(Task statement)
Turn the entries into a Markdown table with the columns "Row" and "Line", one numbered row per line and blank lines left out. Begin at the line that has "Identify the location of url-input." and stop after the line that has "center [272, 185].".

(Record set)
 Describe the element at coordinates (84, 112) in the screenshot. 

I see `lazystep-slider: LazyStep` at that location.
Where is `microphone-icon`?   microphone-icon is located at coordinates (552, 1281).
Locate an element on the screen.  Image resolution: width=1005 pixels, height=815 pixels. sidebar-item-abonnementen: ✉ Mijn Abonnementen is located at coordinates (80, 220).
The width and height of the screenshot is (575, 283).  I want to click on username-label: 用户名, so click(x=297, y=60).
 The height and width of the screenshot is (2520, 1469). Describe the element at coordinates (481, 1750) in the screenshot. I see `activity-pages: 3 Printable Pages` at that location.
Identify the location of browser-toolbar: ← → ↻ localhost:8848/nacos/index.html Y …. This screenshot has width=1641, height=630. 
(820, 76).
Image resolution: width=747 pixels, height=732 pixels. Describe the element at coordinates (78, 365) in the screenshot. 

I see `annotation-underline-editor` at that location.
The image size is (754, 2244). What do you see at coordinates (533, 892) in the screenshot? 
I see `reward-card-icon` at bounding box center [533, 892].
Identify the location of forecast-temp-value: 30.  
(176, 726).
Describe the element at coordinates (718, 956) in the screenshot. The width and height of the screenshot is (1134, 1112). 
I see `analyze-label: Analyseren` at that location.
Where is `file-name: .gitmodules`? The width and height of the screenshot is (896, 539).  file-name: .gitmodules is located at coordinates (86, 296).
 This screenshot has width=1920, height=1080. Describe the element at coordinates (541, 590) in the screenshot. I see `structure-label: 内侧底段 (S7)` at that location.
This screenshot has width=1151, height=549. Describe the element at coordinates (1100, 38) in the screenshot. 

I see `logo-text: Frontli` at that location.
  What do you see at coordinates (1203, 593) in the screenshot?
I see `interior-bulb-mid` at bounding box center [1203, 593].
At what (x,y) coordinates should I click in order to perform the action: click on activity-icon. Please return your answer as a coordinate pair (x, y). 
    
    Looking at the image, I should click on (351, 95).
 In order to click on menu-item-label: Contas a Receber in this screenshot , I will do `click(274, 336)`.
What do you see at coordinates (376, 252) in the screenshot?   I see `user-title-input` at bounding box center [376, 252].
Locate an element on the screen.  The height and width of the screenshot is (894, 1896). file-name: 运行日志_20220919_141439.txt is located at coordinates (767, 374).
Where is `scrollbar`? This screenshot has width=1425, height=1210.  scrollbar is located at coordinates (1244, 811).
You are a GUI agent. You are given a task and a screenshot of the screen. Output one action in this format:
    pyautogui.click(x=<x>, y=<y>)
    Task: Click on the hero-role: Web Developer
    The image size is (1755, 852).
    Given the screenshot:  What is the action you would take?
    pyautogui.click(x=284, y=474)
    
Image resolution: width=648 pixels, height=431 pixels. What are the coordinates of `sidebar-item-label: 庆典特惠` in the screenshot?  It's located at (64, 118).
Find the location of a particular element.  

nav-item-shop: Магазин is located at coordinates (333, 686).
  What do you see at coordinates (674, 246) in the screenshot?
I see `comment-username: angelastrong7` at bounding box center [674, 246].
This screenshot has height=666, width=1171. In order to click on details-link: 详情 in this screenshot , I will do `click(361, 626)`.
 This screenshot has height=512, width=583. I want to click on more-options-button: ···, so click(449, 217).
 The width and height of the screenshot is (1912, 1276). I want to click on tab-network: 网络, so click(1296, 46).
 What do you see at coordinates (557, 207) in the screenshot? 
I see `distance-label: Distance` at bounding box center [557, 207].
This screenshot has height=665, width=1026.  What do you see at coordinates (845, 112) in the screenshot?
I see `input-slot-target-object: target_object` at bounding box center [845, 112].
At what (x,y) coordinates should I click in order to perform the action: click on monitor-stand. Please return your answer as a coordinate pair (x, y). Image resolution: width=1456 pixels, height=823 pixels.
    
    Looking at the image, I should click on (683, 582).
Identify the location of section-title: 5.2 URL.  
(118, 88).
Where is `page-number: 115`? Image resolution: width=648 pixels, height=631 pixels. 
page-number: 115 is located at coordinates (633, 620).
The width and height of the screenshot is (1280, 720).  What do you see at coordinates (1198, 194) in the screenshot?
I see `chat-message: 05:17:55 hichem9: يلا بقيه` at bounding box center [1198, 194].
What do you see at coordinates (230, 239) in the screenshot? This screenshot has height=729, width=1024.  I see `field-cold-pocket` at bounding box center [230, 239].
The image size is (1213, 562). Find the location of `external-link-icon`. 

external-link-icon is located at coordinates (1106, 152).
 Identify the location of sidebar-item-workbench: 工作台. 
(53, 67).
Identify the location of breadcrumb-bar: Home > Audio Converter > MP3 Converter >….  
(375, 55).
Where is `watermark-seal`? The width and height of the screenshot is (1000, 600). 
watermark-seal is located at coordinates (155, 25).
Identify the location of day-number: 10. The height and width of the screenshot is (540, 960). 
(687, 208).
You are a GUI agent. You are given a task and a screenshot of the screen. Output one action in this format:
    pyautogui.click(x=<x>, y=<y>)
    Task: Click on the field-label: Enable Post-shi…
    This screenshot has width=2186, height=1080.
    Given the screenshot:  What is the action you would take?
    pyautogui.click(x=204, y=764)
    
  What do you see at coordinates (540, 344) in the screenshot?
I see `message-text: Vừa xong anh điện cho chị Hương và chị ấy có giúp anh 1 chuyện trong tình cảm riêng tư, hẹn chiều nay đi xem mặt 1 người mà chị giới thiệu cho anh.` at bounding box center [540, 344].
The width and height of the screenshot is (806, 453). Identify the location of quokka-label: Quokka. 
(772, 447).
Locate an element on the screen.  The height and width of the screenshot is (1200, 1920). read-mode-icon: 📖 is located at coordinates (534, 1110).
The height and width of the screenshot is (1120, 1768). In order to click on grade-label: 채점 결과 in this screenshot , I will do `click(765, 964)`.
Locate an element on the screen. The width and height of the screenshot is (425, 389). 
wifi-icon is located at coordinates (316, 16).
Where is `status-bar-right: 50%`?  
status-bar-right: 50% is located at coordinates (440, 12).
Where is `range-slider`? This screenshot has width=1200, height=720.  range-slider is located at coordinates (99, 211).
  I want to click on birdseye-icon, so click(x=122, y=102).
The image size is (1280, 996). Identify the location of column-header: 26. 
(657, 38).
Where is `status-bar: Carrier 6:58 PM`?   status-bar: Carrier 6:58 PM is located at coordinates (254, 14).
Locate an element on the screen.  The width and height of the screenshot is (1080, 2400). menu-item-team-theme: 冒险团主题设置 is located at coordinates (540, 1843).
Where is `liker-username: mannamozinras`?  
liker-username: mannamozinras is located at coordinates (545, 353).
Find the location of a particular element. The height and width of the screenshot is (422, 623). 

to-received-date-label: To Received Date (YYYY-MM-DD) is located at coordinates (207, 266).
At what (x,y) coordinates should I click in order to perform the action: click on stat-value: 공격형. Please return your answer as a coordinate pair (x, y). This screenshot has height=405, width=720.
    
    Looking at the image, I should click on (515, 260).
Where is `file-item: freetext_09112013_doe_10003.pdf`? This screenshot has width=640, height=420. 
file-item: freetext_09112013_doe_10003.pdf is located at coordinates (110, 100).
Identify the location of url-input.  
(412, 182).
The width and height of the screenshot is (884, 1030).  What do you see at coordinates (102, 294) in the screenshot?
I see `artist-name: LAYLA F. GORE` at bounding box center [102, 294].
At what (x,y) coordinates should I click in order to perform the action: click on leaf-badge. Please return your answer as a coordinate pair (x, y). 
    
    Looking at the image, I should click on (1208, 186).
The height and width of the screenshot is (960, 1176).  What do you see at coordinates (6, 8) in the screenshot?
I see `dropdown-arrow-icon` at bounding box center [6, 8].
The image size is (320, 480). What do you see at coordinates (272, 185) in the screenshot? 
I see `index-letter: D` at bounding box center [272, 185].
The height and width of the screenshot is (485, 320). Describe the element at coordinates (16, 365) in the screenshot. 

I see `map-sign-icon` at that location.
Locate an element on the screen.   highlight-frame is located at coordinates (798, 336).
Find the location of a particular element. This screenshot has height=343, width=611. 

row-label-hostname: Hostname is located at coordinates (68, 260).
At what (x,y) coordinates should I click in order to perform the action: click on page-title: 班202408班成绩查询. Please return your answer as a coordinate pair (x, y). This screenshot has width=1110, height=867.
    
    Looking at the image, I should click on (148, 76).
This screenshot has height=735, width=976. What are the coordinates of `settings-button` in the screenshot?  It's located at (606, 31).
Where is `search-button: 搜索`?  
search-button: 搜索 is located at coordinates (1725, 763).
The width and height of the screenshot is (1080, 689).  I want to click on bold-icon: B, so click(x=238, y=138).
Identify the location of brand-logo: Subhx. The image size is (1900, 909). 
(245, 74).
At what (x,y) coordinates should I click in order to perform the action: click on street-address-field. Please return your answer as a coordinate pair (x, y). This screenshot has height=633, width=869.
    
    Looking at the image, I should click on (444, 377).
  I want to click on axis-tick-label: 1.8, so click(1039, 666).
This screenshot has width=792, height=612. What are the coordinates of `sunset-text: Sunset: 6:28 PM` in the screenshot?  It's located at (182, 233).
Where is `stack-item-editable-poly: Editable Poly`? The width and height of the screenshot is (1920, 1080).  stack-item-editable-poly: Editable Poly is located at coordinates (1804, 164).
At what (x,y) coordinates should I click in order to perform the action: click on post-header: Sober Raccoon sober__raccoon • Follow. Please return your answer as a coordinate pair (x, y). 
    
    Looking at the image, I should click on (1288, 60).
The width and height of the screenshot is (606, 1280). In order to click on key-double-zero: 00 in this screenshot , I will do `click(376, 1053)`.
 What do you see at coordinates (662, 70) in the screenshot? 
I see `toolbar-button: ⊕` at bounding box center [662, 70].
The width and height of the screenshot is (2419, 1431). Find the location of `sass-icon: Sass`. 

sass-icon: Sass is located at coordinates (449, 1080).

(Exercise output)
| Row | Line |
|---|---|
| 1 | Identify the location of url-input.   |
| 2 | (412, 182). |
| 3 | The width and height of the screenshot is (884, 1030).  What do you see at coordinates (102, 294) in the screenshot? |
| 4 | I see `artist-name: LAYLA F. GORE` at bounding box center [102, 294]. |
| 5 | At what (x,y) coordinates should I click in order to perform the action: click on leaf-badge. Please return your answer as a coordinate pair (x, y).  |
| 6 |     Looking at the image, I should click on (1208, 186). |
| 7 | The height and width of the screenshot is (960, 1176).  What do you see at coordinates (6, 8) in the screenshot? |
| 8 | I see `dropdown-arrow-icon` at bounding box center [6, 8]. |
| 9 | The image size is (320, 480). What do you see at coordinates (272, 185) in the screenshot?  |
| 10 | I see `index-letter: D` at bounding box center [272, 185]. |